Lykos and her minions know that, of course. The Chronicle should know it, too. So should you.
I could not agree with you more. Once you fall under the radar of the police or prosecutors, their goal becomes figuring out a way to prosecute and jail you somehow. Every step of the way, they will all say their hands are tied, that they are just doing their jobs.
ReplyDeleteI can't count how many cops have said to me that even if they wrongfully convict someone, there were surely other crimes committed by that person that went unpunished and for which their current false prosecution is compensation. "They're all guilty."
We incarcerate more people as a percentage of our population than any society in human history. Anyone who doesn't think they can easily become a part of that trend is sorely mistaken. Being "innocent" has nothing to do with it, which people probably naively mean in the sense of being equitably innocent in some common sense way.

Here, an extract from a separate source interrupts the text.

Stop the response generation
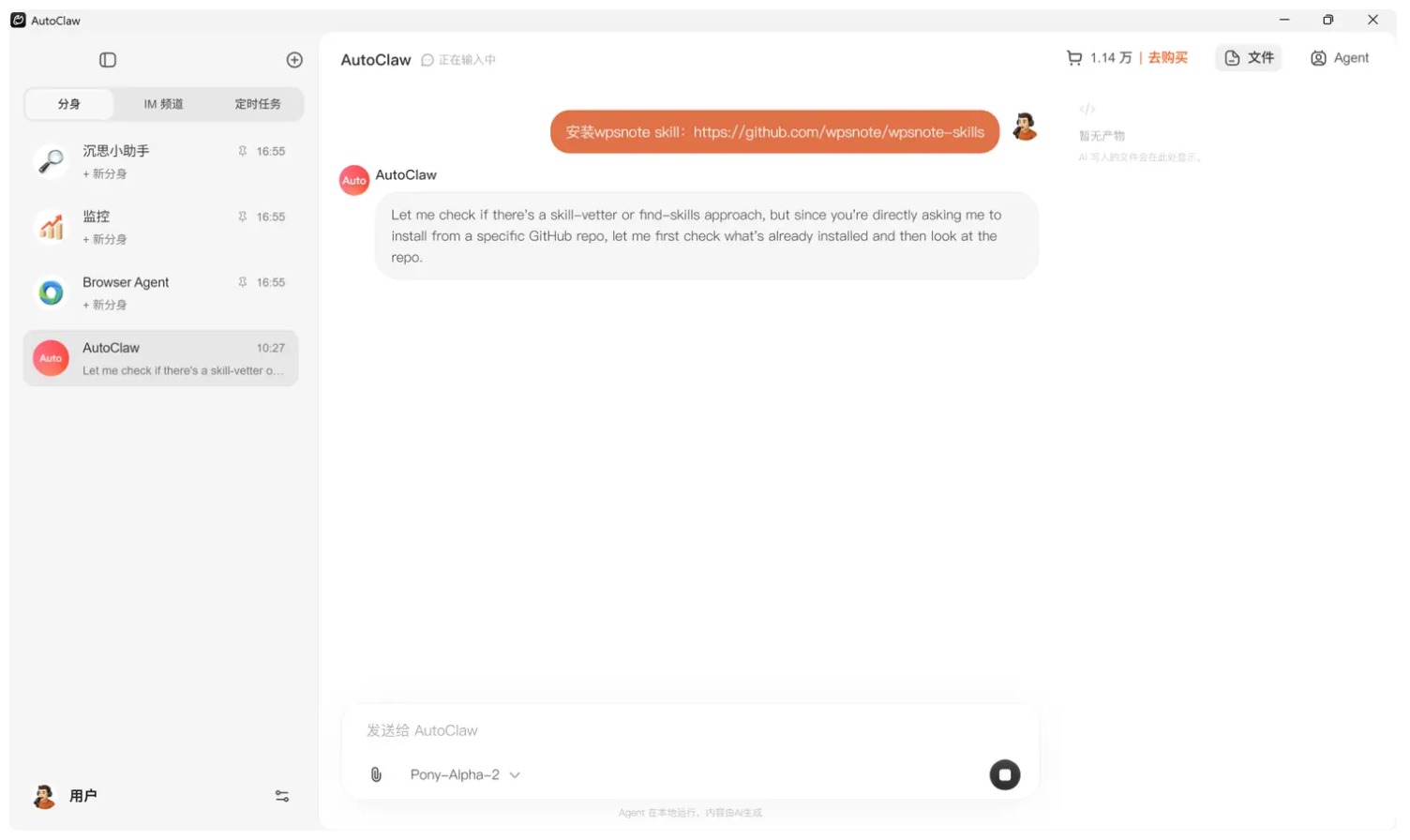The height and width of the screenshot is (840, 1410). point(1004,774)
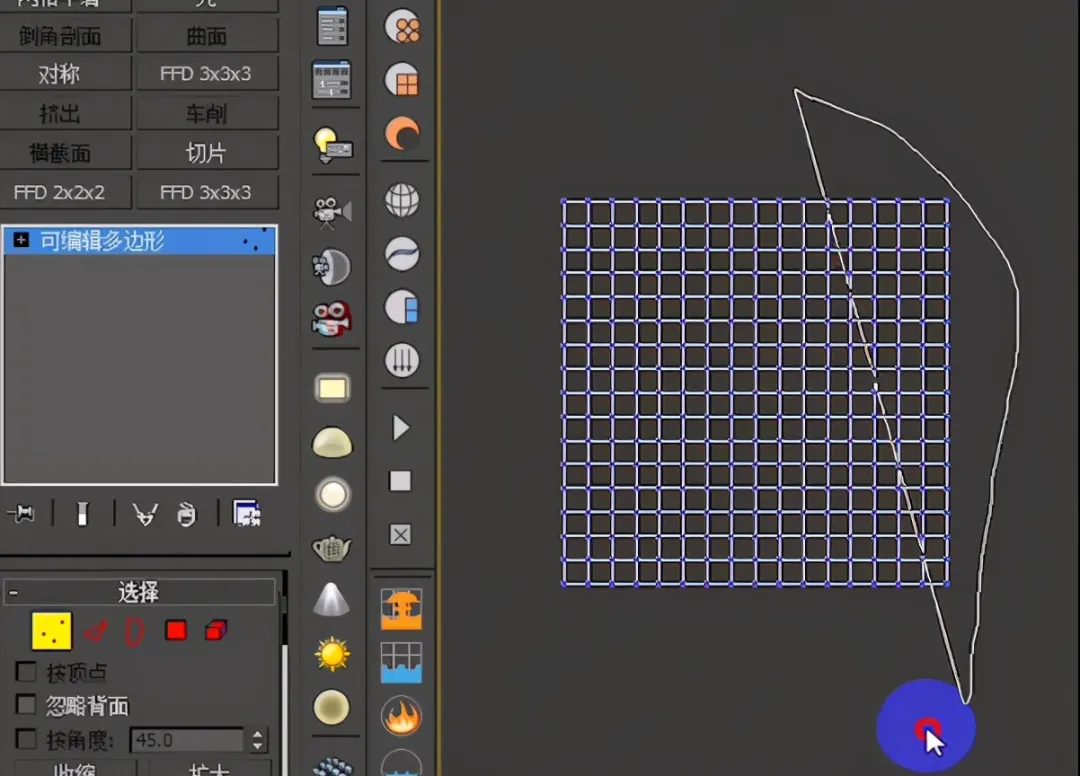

Well, sad to say, but the very concept of such innocence is foreign to the modern police officer or prosecutor. The funny thing is, our laws are so vague and numerous, we ARE all indeed technically guilty of something. Modern law enforcers are required NOT to exercise common sense and discretion in enforcing those amazingly broad and vague laws but to pursue any possibility of technical guilt. This pressure dismays and upsets some law enforcers, but their "hands are tied," a phrase they will repeat to you endlessly as you are processed for prison. The pressure comes from mandatory arrest/charges/minimums, political pressure from every direction, and the underlying drumbeat of the financial incentives of the prison industry and the prison guards unions.